What the task asks:
Recast the lines below as a Markdown table with the columns Row and Line, giving each line a row number and leaving out blank lines.

--- START OF Excerpted data ---

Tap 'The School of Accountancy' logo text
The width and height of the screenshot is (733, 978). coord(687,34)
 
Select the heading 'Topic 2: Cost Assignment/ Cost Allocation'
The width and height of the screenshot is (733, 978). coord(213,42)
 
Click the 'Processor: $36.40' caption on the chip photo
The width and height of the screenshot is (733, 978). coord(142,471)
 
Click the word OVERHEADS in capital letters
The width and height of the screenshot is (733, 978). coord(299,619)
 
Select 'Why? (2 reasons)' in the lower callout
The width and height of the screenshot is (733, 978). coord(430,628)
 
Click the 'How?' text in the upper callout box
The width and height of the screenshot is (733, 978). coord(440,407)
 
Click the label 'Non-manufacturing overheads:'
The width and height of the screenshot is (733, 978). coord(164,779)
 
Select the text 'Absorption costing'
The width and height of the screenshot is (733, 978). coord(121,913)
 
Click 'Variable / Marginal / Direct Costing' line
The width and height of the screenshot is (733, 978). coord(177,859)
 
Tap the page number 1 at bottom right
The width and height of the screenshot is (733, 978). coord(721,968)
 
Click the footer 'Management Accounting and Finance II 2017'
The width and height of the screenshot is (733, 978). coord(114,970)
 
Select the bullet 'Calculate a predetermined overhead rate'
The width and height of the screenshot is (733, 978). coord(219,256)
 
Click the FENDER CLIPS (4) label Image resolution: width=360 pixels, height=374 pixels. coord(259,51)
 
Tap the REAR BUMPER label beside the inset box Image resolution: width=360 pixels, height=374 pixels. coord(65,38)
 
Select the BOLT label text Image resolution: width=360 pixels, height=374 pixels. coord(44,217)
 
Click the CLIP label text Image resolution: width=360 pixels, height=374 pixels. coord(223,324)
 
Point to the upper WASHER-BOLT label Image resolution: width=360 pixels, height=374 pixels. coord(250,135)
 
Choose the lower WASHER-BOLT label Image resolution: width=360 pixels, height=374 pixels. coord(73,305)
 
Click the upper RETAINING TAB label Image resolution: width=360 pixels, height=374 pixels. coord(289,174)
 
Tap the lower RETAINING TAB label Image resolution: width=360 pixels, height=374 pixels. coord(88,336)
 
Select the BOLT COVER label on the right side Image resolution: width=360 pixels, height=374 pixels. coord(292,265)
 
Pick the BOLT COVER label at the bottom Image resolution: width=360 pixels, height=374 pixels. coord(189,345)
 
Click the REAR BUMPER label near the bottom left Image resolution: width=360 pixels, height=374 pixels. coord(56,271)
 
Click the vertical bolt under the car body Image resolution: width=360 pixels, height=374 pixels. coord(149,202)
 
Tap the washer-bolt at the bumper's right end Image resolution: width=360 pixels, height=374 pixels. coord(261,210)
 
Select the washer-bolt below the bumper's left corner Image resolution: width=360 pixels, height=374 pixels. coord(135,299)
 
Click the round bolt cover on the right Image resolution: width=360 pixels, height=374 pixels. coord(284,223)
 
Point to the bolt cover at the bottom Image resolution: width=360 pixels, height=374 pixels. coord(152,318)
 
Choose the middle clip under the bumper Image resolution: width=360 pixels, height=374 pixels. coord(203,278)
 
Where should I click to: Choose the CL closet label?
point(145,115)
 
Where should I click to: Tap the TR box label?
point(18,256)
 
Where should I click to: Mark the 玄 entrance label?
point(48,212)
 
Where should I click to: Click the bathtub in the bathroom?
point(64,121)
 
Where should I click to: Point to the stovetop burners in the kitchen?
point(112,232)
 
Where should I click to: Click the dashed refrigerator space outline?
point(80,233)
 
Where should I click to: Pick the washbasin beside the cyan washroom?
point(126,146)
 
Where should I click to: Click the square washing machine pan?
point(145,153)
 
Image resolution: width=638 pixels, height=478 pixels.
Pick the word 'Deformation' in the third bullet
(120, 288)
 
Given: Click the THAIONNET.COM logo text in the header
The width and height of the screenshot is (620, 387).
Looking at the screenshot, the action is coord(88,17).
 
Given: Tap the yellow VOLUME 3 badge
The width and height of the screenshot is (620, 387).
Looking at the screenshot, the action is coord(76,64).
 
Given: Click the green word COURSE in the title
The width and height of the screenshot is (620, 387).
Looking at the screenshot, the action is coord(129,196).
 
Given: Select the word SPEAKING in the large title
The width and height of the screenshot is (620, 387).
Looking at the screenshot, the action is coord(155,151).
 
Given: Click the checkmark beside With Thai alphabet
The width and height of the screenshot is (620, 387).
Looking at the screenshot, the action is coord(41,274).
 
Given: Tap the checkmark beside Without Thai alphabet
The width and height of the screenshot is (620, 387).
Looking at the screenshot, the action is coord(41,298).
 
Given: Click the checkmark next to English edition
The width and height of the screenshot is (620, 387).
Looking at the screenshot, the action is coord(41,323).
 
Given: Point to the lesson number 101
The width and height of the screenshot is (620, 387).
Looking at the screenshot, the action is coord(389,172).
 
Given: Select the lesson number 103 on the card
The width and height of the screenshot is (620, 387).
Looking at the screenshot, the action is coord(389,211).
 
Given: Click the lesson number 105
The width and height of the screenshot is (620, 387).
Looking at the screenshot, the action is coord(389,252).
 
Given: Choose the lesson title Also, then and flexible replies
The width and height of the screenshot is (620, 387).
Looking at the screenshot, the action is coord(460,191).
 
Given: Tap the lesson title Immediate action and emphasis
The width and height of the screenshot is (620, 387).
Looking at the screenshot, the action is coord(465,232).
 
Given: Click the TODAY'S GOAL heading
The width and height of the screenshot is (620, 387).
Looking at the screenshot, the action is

--- END OF Excerpted data ---

Solution to this task:
| Row | Line |
|---|---|
| 1 | Tap 'The School of Accountancy' logo text |
| 2 | The width and height of the screenshot is (733, 978). coord(687,34) |
| 3 | Select the heading 'Topic 2: Cost Assignment/ Cost Allocation' |
| 4 | The width and height of the screenshot is (733, 978). coord(213,42) |
| 5 | Click the 'Processor: $36.40' caption on the chip photo |
| 6 | The width and height of the screenshot is (733, 978). coord(142,471) |
| 7 | Click the word OVERHEADS in capital letters |
| 8 | The width and height of the screenshot is (733, 978). coord(299,619) |
| 9 | Select 'Why? (2 reasons)' in the lower callout |
| 10 | The width and height of the screenshot is (733, 978). coord(430,628) |
| 11 | Click the 'How?' text in the upper callout box |
| 12 | The width and height of the screenshot is (733, 978). coord(440,407) |
| 13 | Click the label 'Non-manufacturing overheads:' |
| 14 | The width and height of the screenshot is (733, 978). coord(164,779) |
| 15 | Select the text 'Absorption costing' |
| 16 | The width and height of the screenshot is (733, 978). coord(121,913) |
| 17 | Click 'Variable / Marginal / Direct Costing' line |
| 18 | The width and height of the screenshot is (733, 978). coord(177,859) |
| 19 | Tap the page number 1 at bottom right |
| 20 | The width and height of the screenshot is (733, 978). coord(721,968) |
| 21 | Click the footer 'Management Accounting and Finance II 2017' |
| 22 | The width and height of the screenshot is (733, 978). coord(114,970) |
| 23 | Select the bullet 'Calculate a predetermined overhead rate' |
| 24 | The width and height of the screenshot is (733, 978). coord(219,256) |
| 25 | Click the FENDER CLIPS (4) label Image resolution: width=360 pixels, height=374 pixels. coord(259,51) |
| 26 | Tap the REAR BUMPER label beside the inset box Image resolution: width=360 pixels, height=374 pixels. coord(65,38) |
| 27 | Select the BOLT label text Image resolution: width=360 pixels, height=374 pixels. coord(44,217) |
| 28 | Click the CLIP label text Image resolution: width=360 pixels, height=374 pixels. coord(223,324) |
| 29 | Point to the upper WASHER-BOLT label Image resolution: width=360 pixels, height=374 pixels. coord(250,135) |
| 30 | Choose the lower WASHER-BOLT label Image resolution: width=360 pixels, height=374 pixels. coord(73,305) |
| 31 | Click the upper RETAINING TAB label Image resolution: width=360 pixels, height=374 pixels. coord(289,174) |
| 32 | Tap the lower RETAINING TAB label Image resolution: width=360 pixels, height=374 pixels. coord(88,336) |
| 33 | Select the BOLT COVER label on the right side Image resolution: width=360 pixels, height=374 pixels. coord(292,265) |
| 34 | Pick the BOLT COVER label at the bottom Image resolution: width=360 pixels, height=374 pixels. coord(189,345) |
| 35 | Click the REAR BUMPER label near the bottom left Image resolution: width=360 pixels, height=374 pixels. coord(56,271) |
| 36 | Click the vertical bolt under the car body Image resolution: width=360 pixels, height=374 pixels. coord(149,202) |
| 37 | Tap the washer-bolt at the bumper's right end Image resolution: width=360 pixels, height=374 pixels. coord(261,210) |
| 38 | Select the washer-bolt below the bumper's left corner Image resolution: width=360 pixels, height=374 pixels. coord(135,299) |
| 39 | Click the round bolt cover on the right Image resolution: width=360 pixels, height=374 pixels. coord(284,223) |
| 40 | Point to the bolt cover at the bottom Image resolution: width=360 pixels, height=374 pixels. coord(152,318) |
| 41 | Choose the middle clip under the bumper Image resolution: width=360 pixels, height=374 pixels. coord(203,278) |
| 42 | Where should I click to: Choose the CL closet label? |
| 43 | point(145,115) |
| 44 | Where should I click to: Tap the TR box label? |
| 45 | point(18,256) |
| 46 | Where should I click to: Mark the 玄 entrance label? |
| 47 | point(48,212) |
| 48 | Where should I click to: Click the bathtub in the bathroom? |
| 49 | point(64,121) |
| 50 | Where should I click to: Point to the stovetop burners in the kitchen? |
| 51 | point(112,232) |
| 52 | Where should I click to: Click the dashed refrigerator space outline? |
| 53 | point(80,233) |
| 54 | Where should I click to: Pick the washbasin beside the cyan washroom? |
| 55 | point(126,146) |
| 56 | Where should I click to: Click the square washing machine pan? |
| 57 | point(145,153) |
| 58 | Image resolution: width=638 pixels, height=478 pixels. |
| 59 | Pick the word 'Deformation' in the third bullet |
| 60 | (120, 288) |
| 61 | Given: Click the THAIONNET.COM logo text in the header |
| 62 | The width and height of the screenshot is (620, 387). |
| 63 | Looking at the screenshot, the action is coord(88,17). |
| 64 | Given: Tap the yellow VOLUME 3 badge |
| 65 | The width and height of the screenshot is (620, 387). |
| 66 | Looking at the screenshot, the action is coord(76,64). |
| 67 | Given: Click the green word COURSE in the title |
| 68 | The width and height of the screenshot is (620, 387). |
| 69 | Looking at the screenshot, the action is coord(129,196). |
| 70 | Given: Select the word SPEAKING in the large title |
| 71 | The width and height of the screenshot is (620, 387). |
| 72 | Looking at the screenshot, the action is coord(155,151). |
| 73 | Given: Click the checkmark beside With Thai alphabet |
| 74 | The width and height of the screenshot is (620, 387). |
| 75 | Looking at the screenshot, the action is coord(41,274). |
| 76 | Given: Tap the checkmark beside Without Thai alphabet |
| 77 | The width and height of the screenshot is (620, 387). |
| 78 | Looking at the screenshot, the action is coord(41,298). |
| 79 | Given: Click the checkmark next to English edition |
| 80 | The width and height of the screenshot is (620, 387). |
| 81 | Looking at the screenshot, the action is coord(41,323). |
| 82 | Given: Point to the lesson number 101 |
| 83 | The width and height of the screenshot is (620, 387). |
| 84 | Looking at the screenshot, the action is coord(389,172). |
| 85 | Given: Select the lesson number 103 on the card |
| 86 | The width and height of the screenshot is (620, 387). |
| 87 | Looking at the screenshot, the action is coord(389,211). |
| 88 | Given: Click the lesson number 105 |
| 89 | The width and height of the screenshot is (620, 387). |
| 90 | Looking at the screenshot, the action is coord(389,252). |
| 91 | Given: Choose the lesson title Also, then and flexible replies |
| 92 | The width and height of the screenshot is (620, 387). |
| 93 | Looking at the screenshot, the action is coord(460,191). |
| 94 | Given: Tap the lesson title Immediate action and emphasis |
| 95 | The width and height of the screenshot is (620, 387). |
| 96 | Looking at the screenshot, the action is coord(465,232). |
| 97 | Given: Click the TODAY'S GOAL heading |
| 98 | The width and height of the screenshot is (620, 387). |
| 99 | Looking at the screenshot, the action is |